Surveying today's social scene, she would notice that we have totally
abolished marriage as she understood it. She would also notice that we were
sentimental about words. We reused the word marriage for the very different
social institution that replaced marriage, rather confusing ourselves about
the extent of the change.

Well, no. We are not in fact sentimental about words. Jumping 200 years in a
time machine creates the cognitive illusion of a year when things changed.
Jane expects to be told that we abolished marriage in 1917 and held a
competition for a new word for the new world. Why did "marriage" win?

But there was never a single year when the world changed. All the changes were
small enough that it never made sense to coin a new word. Yes, we can see now
how temporary our sexual pair bonds are. If there have been a single year when
it happened, we would have coined a new noun("tempriage" instead of
"marriage") and a new verb ("to tempry" instead of "to marry").

If we had new words, linguistic change would reveal social change instead of
concealing it. We would have a very different take on "progressive" versus
"traditionalist". The progressive position approves of homosexual tempriage.
The traditional position rejects homosexual tempriage.

At this point we spot that "traditional" need scare quotes around it. There is
no traditional position on tempriage.
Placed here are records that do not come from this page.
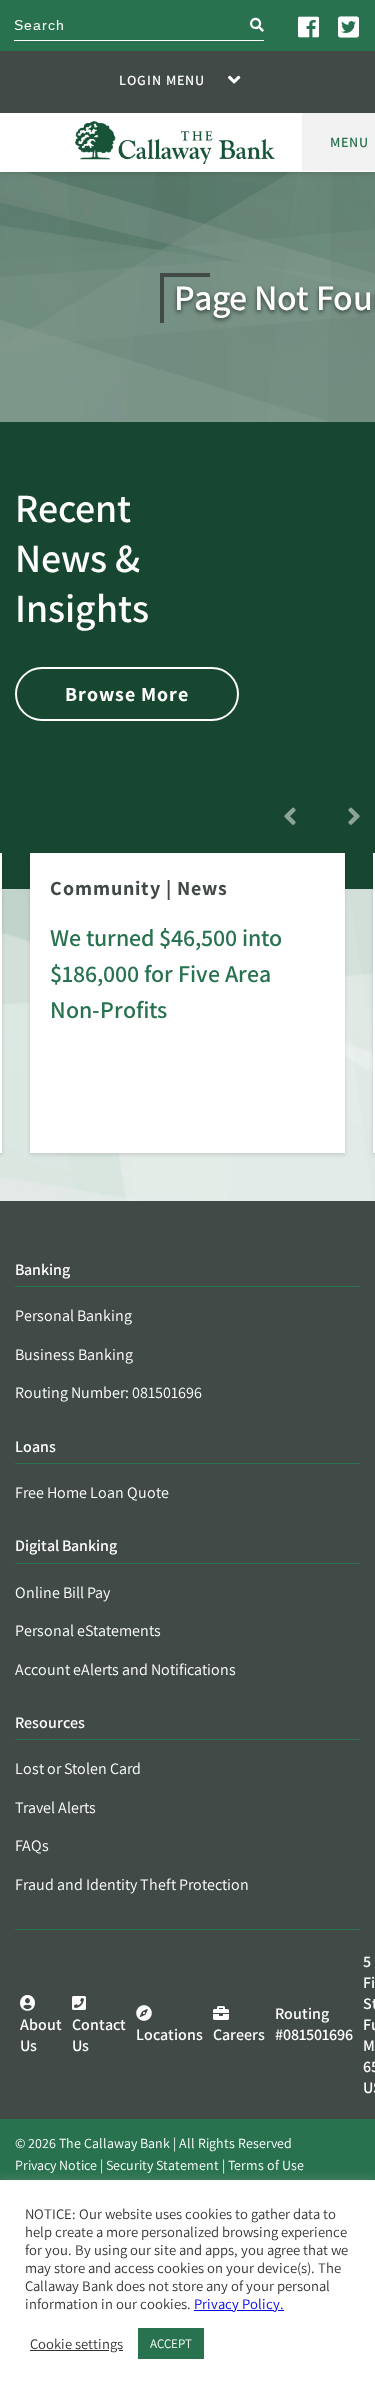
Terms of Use (266, 2165)
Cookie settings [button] (76, 2344)
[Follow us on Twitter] (350, 26)
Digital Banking (66, 1546)
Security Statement (162, 2165)
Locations (169, 2034)
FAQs (32, 1845)
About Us (41, 2035)
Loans (35, 1447)
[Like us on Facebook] (310, 26)
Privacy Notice (56, 2165)
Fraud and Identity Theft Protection (132, 1884)
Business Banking (74, 1354)
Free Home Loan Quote (92, 1492)
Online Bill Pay (62, 1592)
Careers (239, 2034)
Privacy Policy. (239, 2303)
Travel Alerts (55, 1807)
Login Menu (162, 80)
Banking (42, 1270)
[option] (187, 1017)
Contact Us (99, 2035)
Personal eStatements (88, 1630)
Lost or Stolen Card (78, 1768)
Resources (50, 1723)
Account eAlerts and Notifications (125, 1669)
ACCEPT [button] (171, 2343)
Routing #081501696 (314, 2024)
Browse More (127, 694)
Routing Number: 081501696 (108, 1392)
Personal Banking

Tempriage is thoroughly new. Some 21st
century people want to shape the new social institution one way. Others
disagree.

We have no authentic traditionalists. Jacob Rees-Mogg thinks he is arguing
that against gay marriage, because marriage has traditionally been between a
man and a woman. In fact his is arguing against gay tempriage, on the basis of
an unspoken and tenuous analogy between tempriage and marriage.

I don't know what to make of all this. I would love to understand the world
around me, especially social change, but it is so confusing. Not only are
social changes very large, but we try to understand them through a rhetoric of
tradition versus progress, without understanding that our "traditions" are
new-minted.

------
anotherevan
Aside from the data itself being interesting, I thought the way it was
presented on this page was very well done.